Peak 11,520’, north face to summit ridge; and Mt. Huntington. Around 10 p.m. on May 17 Patricia Deavoll, Anna Keeling, Scott Simper, and I flew onto the Tokositna Glacier. By 3 p.m. May 18, all four of us had reached the summit of Huntington via the West Face Couloir route. The round trip took 22 hours. Three days later Patricia and I climbed the Colton-Leach route on Huntington in 27 hours.
By May 25 the ridge of high pressure was still hanging around, so the four of us skied down valley and established a camp at the base of Peak 11,520'. The following morning around 10:00, after the sun left the north face, our party split into two. Anna and I went to the western side of the north face of Peak 11,520', while Patricia and Scotty headed to the center of the face.

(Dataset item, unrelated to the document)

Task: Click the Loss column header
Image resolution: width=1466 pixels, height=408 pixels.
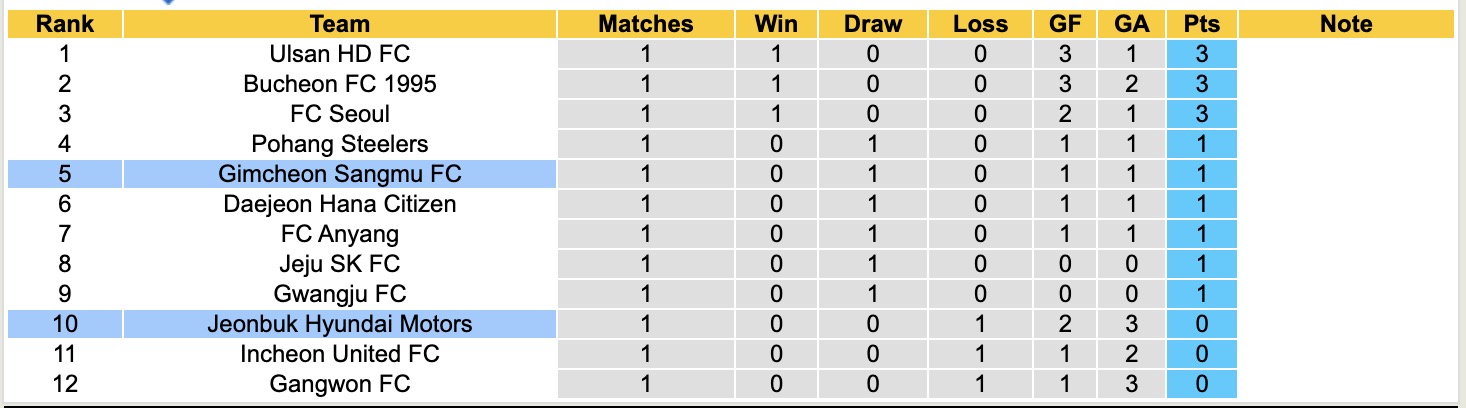Action: [980, 24]
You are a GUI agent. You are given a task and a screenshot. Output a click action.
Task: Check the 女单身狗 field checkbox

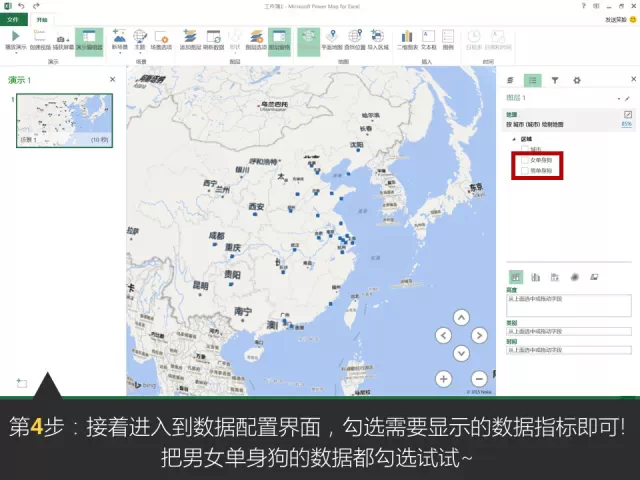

We reached the base of the ‘shrund after half an hour, then took an hour to cross it. Our route, on the western side of the north face, follows ice runnels just west of a major serac about halfway up the face. Anna and I climbed 15 pitches to the summit ridge. The climb is primarily ice up to WI4, with mixed pitches of 5.5 and snow higher up. By the time we reached the summit ridge snow had begun to fall, and we retreated, foregoing the summit. The round trip took 15 hours. After getting high on their route, Patricia and Scotty were forced to retreat by unconsolidated snow.